WHAT IS NEEDED> Only the lines below from the one with "The width and" through the one with "Click the Details text field" are to be written out, exactly and without any images.

** Opening GIVEN RECORDS block **

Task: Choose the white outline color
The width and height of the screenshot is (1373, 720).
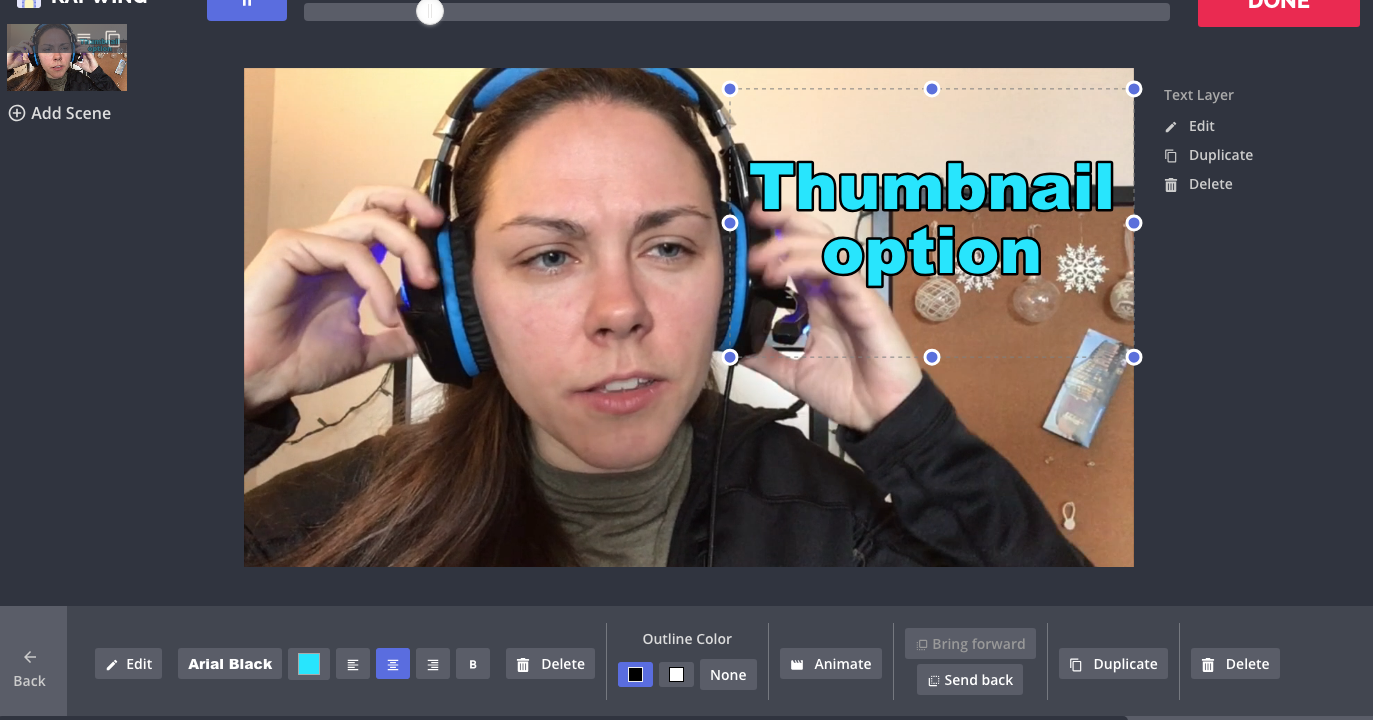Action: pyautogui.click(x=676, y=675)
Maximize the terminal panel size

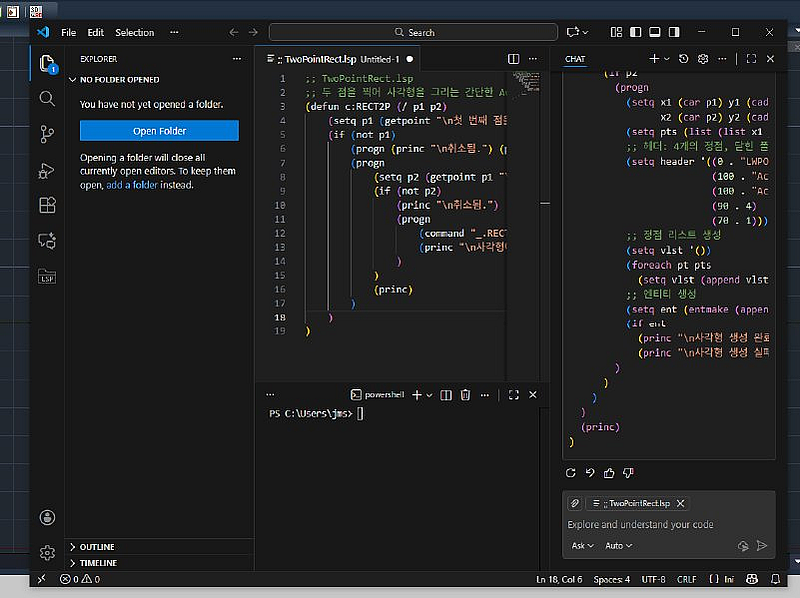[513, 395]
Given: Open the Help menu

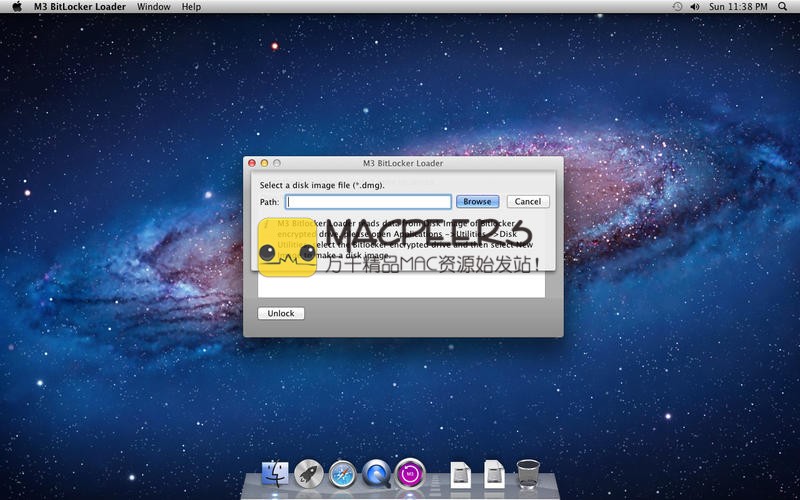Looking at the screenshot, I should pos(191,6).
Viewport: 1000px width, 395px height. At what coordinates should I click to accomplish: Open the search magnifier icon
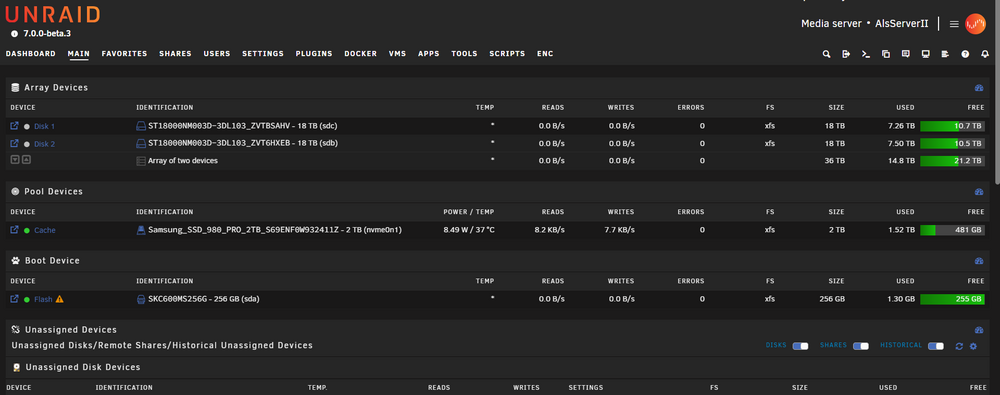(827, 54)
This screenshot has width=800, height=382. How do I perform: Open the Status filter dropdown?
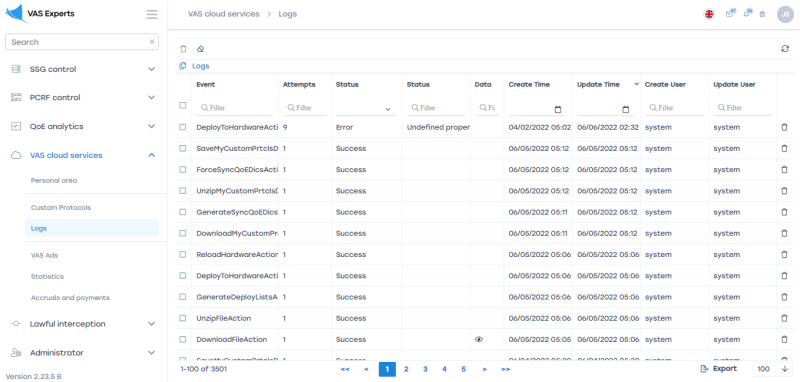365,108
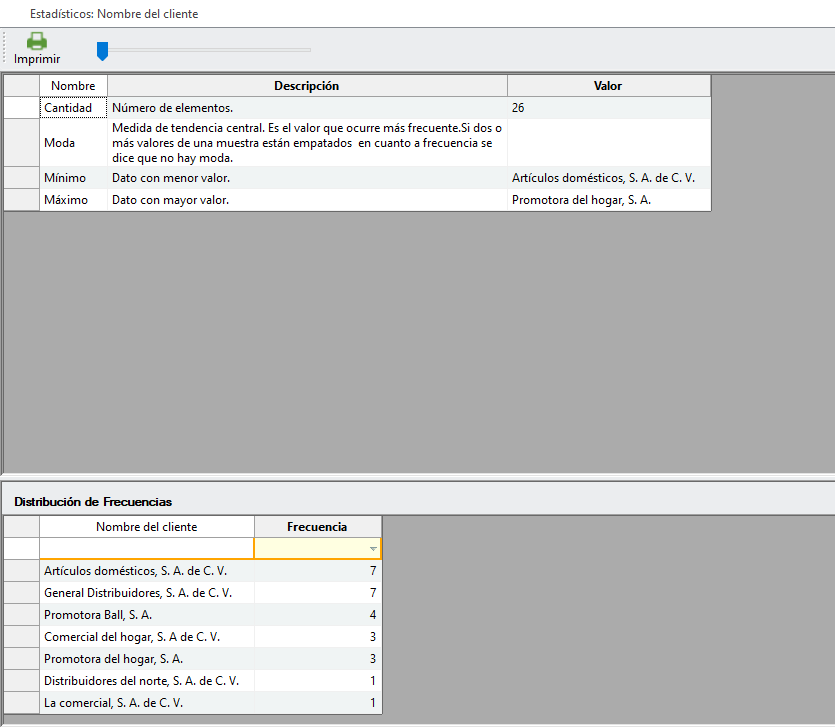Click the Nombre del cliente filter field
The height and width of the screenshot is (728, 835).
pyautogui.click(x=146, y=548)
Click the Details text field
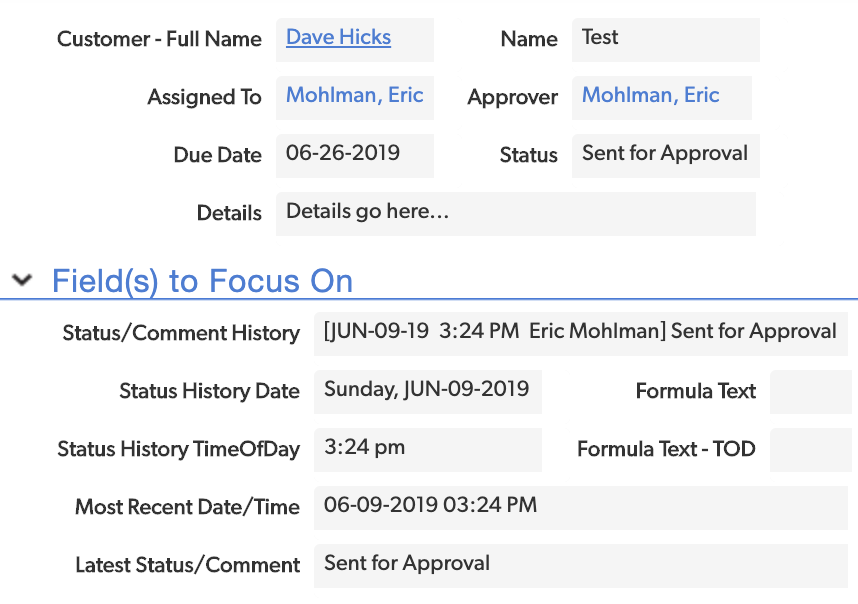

** Closing GIVEN RECORDS block **
** Opening GIVEN RECORDS block **

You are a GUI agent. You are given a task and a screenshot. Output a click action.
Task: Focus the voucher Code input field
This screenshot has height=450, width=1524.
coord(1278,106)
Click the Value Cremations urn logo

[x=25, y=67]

** Closing GIVEN RECORDS block **

RESULT FOR THIS EXERCISE>
The width and height of the screenshot is (1373, 720).
Action: pyautogui.click(x=676, y=675)
Maximize the terminal panel size

[513, 395]
Given: Open the Help menu

Looking at the screenshot, I should pos(191,6).
Viewport: 1000px width, 395px height. At what coordinates should I click to accomplish: Open the search magnifier icon
(827, 54)
This screenshot has width=800, height=382. How do I perform: Open the Status filter dropdown?
365,108
Click the Nombre del cliente filter field
The height and width of the screenshot is (728, 835).
pyautogui.click(x=146, y=548)
Click the Details text field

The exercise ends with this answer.